In Fahrgemeinschaften ging es am 13.Juni nach Steyrling, wo wir uns mit einer Gruppe der Gilde Langholzfeld trafen. Das Kalkwerk Steyrling in Klaus an der Pyhrnbahn ist das größte Kalkwerk Österreichs und gehört zur Voestalpine AG. Es liefert den wichtigen Rohstoff Kalk für die Stahlerzeugung in Linz. Herr Dipl.-Ing. Hans Jörg Hirschhuber ist dort als Prozessingenieur, Experte für Sprengtechnik und in der Produktionsplanung tätig. Seine Hauptaufgabe ist der Abbau von Kalkstein und Erzeugung von gebranntem Kalk. Das Werk ist sehr modern. Es setzt auf neue Technologien und hat im Laufe der Zeit viele spannende Projekte unter der Leitung unseres Gastgebers und Pfadfinderfreundes Dipl.-Ing. Björn Kirchner umgesetzt.
Zum Einführungsvortrag von Herrn Hirschhuber, der von Björn Kirchner kommentiert und ergänzt wurde, erfuhren wir, über Kalk, von der erdgeschichtlichen Entstehung bis zu seiner Verwendung im Eisenhüttenwerk. Beeindruckend sind die gigantischen Massen, die da erzeugt und bewegt werden und zuletzt auch mit der Eisenbahn transportiert werden. Das zentrale Thema ist das CO2, das dort aus dem Kalkstein durch das Brennen gelöst wird und an die Luft geht. Man muss dazu wissen, dass es das CO2 immer schon gegeben hat und einmal an den Kalk gebunden wurde. Will man das vermeiden, müsste man die Stahlerzeugung einstellen und damit auf alle Produkte aus Stahl, und auch auf Kalk als Baustoff, Dünger und chemischen Hilfsstoff, etwa in Kläranlagen, verzichten. Im Übrigen wird beim Abbinden (trocknen) des Branntkalks das bei der Herstellung abgegebene CO2 aus der Umgebungsluft wieder aufgenommen.
Danach ging es mit Kleinbussen über 500 Höhenmeter hinauf in den Steinbruch.
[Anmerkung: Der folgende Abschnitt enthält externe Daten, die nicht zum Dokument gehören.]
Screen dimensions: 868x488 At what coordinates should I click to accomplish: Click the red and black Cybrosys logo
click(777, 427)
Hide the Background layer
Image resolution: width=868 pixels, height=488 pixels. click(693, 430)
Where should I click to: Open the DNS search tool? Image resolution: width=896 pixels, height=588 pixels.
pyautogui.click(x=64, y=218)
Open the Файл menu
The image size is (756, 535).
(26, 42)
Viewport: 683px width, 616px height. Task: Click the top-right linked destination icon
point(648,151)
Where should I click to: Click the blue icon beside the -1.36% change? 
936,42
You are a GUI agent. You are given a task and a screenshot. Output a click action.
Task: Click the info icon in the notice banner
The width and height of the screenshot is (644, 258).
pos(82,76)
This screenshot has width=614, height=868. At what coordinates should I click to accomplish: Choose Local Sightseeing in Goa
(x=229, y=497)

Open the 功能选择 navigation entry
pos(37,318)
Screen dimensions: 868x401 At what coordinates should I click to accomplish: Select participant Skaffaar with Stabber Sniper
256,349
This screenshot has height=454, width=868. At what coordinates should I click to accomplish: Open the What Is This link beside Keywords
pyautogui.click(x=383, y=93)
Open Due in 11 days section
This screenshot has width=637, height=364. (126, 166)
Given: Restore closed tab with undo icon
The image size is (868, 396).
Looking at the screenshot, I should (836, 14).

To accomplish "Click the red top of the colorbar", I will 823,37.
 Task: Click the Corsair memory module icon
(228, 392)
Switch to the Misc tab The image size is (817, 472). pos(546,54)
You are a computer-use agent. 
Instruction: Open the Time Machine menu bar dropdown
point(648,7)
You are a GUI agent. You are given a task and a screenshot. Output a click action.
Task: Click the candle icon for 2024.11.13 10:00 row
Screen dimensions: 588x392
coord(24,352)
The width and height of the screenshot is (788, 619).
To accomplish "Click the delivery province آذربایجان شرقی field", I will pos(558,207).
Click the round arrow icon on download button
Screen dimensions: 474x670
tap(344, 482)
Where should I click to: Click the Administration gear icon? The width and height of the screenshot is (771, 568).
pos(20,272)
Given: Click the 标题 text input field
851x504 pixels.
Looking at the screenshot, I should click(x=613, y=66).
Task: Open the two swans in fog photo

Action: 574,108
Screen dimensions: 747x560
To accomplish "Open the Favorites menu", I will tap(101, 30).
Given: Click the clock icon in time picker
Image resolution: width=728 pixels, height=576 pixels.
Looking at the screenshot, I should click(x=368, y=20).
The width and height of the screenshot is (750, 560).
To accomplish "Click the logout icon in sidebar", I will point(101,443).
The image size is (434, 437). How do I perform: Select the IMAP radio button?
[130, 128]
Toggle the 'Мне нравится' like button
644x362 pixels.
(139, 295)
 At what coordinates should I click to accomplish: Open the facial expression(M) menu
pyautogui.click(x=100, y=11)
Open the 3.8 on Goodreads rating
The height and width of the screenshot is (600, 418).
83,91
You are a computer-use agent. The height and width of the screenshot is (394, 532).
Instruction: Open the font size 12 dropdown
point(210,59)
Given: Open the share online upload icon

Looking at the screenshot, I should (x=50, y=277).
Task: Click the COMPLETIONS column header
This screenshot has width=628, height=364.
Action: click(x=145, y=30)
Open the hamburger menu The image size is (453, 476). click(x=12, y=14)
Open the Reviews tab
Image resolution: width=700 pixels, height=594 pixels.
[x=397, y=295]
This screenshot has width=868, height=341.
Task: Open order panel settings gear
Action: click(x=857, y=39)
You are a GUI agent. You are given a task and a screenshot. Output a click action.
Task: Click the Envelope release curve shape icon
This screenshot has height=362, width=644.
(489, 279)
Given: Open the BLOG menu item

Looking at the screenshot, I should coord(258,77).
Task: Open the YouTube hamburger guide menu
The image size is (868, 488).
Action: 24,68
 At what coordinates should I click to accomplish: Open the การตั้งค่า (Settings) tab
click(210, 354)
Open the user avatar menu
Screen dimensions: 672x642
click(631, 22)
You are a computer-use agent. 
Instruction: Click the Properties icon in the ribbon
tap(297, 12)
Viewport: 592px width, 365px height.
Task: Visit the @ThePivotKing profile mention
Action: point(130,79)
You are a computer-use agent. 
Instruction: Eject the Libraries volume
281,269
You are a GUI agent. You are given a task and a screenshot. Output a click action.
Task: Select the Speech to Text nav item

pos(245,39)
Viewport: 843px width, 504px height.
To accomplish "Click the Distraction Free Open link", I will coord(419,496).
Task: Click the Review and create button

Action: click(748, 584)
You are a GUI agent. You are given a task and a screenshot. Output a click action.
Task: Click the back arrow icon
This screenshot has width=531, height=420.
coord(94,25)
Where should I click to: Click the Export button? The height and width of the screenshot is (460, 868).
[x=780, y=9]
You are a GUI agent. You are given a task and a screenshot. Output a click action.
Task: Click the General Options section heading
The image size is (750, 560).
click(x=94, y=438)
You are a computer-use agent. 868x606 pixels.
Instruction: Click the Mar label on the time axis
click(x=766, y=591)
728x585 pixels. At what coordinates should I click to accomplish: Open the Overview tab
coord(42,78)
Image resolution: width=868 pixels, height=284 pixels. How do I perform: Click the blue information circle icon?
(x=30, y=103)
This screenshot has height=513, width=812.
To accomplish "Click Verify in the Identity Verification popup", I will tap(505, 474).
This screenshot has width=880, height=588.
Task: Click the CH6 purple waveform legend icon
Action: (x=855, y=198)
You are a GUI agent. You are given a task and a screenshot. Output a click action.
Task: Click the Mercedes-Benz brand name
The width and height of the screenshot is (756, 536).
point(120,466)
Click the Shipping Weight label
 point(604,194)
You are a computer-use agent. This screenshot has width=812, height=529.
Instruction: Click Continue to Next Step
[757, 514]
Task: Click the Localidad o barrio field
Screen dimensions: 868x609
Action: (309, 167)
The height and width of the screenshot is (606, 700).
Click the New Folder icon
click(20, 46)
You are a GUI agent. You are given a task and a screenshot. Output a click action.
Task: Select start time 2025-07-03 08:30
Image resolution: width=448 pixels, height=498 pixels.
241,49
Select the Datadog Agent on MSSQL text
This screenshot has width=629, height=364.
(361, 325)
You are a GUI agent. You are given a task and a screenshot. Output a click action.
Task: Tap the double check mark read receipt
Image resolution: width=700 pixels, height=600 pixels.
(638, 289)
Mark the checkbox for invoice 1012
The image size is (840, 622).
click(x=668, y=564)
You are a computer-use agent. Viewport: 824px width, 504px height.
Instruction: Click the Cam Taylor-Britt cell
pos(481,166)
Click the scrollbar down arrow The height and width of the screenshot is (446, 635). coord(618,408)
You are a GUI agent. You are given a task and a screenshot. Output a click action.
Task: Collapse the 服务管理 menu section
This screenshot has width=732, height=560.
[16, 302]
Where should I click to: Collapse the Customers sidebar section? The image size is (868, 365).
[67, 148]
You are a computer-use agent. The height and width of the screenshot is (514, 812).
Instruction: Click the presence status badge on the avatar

Dort erkannte man die gewaltigen Dimensionen des Abraumes. In Schächten im Gebirge wird das Material zu Tal gebracht. In eine gewaltige Kaverne, in der so ein Abwurfschacht endet, sind wir hinein marschiert. Von einer Aussichtsbühne als Teil einer Förderanlage genossen wir bei freundlicherweise hervorbrechender Sonne die Aussicht auf den Stausee der Steyr und die umliegenden Berge.
Danach gab es ein Mittagessen im hervorragenden Gasthaus „Kaiserin Elisabeth“ in Steyrling.
Anschließend fuhren wir zum Stift Kremsmünster, wo uns eine hochinteressante Führung in der Sternwarte erwartete. Heute wird das Gebäude, das als eines der ersten Hochhäuser galt, als naturhistorisches Museum genutzt. Seit 1762 wird kontinuierlich das Wetter protokolliert und ist damit für die Klimaforschung von großer Bedeutung. Neben vielen beeindruckenden Objekten kann man auch einen von Johannes Kepler verwendeten Sextanten bewundern. Nach einem Singen in der Stiftskirche ließen wir den Tag in der Stiftsschank ausklingen.
Vielen Dank an Dagmar und Otmar für die Organisation.